World Wide Ban on Land Mines No. 438
While 141 countries have signed the treaty to ban all antipersonnel land mines, the United States has yet to sign this treaty. Land mines are cruel, cause devastating injuries, and target unarmed civilians indiscriminately, remaining long after the cessation of hostilities.
An estimated 100 million land mines have been placed in more than 60 countries. About one-third of these land mines are in Africa. Land mines kill or injure more than 20,000 people per year and maim up to 75,000. Many victims are civilians, of whom many are children. The human and economic cost of injuries significantly burdens the health and social systems of already precarious economies.

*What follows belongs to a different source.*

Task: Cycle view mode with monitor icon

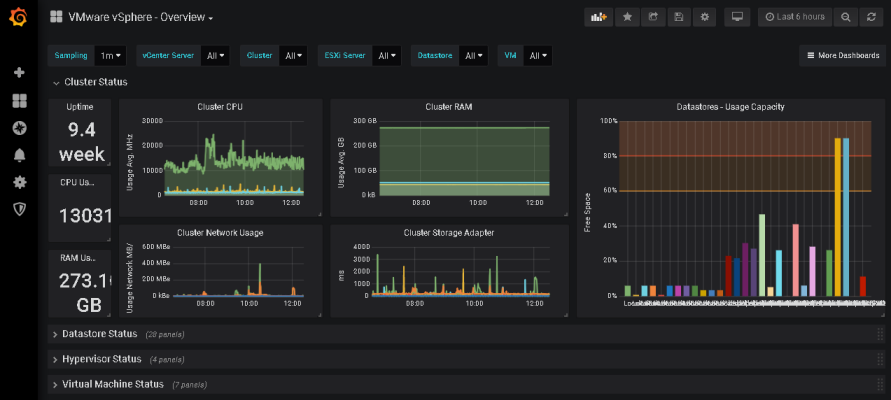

On Armed Forces Day in May of 2001, leaders of the American armed forces issued statements to President Bush that supported the 1997 Land Mine Ban Treaty and confirmed that mines are unnecessary for military effectiveness, and that the dire consequences far outweigh the benefit of their use.

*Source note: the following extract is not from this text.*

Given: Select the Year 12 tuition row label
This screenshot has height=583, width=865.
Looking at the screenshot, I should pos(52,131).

The United States, Cuba and Finland are among the only remaining nations that have still not signed the treaty. The U.S. Campaign to Ban Land mines drafted a letter to President Bush that supported the 1997 Mine Ban Treaty and echoed the position of the armed forces leaders.
Americans for Democratic Action urges the Bush Administration:
Americans for Democratic Action finds the inaction of the United States on this vital issue deplorable and calls upon President Bush to bring the country expeditiously up to the standards agreed upon by much of the rest of our world.